Seçili Alıntı »
Mahkeme, Asker bulundurma ve Irak'a asker gönderme tezkeresinin Bakanlar Kurulu'ndan Meclise gönderildiği 24 Şubat 2003'te radyoda sarf ettiği sözlerden Öziç'i "Meclisi alenen ağılama" iddiasıyla cezalandırıldı.
"Kaptanın Seyir Defteri" programında Öziç, "Terör eylemlerine asker gönderme, asker bulundurma eğer böyle bir Meclisten alınacaksa, bu Meclis teröristtir" demişti.
Başsavcı Başer: Konuşmanın bütününü değerlendirin
Bu sözler, 159/1 maddesinden bir yargılamaya konu olmuş ve 30 Aralık 2003'te radyocunun bir yıl hapisle cezalandırılmasına neden olmuştu.

Alıştırma »
Öziç davasıyla ilgili alıntıda "Mahkeme, Asker bulundurma" ifadesiyle başlayıp "cezalandırılmasına neden olmuştu." ifadesine kadar giden kısmı değiştirmeden yazdırın.

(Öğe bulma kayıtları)

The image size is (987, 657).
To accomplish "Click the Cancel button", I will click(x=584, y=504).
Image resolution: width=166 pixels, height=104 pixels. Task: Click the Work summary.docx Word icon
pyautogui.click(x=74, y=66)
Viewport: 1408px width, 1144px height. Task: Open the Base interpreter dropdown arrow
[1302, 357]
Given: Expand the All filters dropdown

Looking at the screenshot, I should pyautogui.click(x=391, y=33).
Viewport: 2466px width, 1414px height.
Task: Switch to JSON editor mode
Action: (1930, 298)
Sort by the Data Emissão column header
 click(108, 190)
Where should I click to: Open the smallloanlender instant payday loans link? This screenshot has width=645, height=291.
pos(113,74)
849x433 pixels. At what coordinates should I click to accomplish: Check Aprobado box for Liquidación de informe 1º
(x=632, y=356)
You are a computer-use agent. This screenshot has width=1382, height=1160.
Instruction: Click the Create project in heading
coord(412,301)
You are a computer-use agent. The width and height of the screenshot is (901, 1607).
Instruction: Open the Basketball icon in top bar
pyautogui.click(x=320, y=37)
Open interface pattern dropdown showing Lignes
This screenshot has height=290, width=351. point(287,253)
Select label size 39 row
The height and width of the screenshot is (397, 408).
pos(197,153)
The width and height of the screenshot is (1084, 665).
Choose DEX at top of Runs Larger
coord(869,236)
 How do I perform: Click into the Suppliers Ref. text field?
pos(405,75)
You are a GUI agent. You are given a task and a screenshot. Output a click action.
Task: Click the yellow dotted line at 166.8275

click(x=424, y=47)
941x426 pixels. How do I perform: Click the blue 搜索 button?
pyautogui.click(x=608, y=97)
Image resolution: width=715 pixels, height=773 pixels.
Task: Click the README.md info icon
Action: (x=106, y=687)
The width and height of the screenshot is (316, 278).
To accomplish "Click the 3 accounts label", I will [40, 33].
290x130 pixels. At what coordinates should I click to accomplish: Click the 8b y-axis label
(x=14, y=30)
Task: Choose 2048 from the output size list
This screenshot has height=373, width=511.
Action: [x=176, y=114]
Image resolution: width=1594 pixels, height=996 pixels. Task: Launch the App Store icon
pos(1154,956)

Örnek Çözüm »
Mahkeme, Asker bulundurma ve Irak'a asker gönderme tezkeresinin Bakanlar Kurulu'ndan Meclise gönderildiği 24 Şubat 2003'te radyoda sarf ettiği sözlerden Öziç'i "Meclisi alenen ağılama" iddiasıyla cezalandırıldı.
"Kaptanın Seyir Defteri" programında Öziç, "Terör eylemlerine asker gönderme, asker bulundurma eğer böyle bir Meclisten alınacaksa, bu Meclis teröristtir" demişti.
Başsavcı Başer: Konuşmanın bütününü değerlendirin
Bu sözler, 159/1 maddesinden bir yargılamaya konu olmuş ve 30 Aralık 2003'te radyocunun bir yıl hapisle cezalandırılmasına neden olmuştu.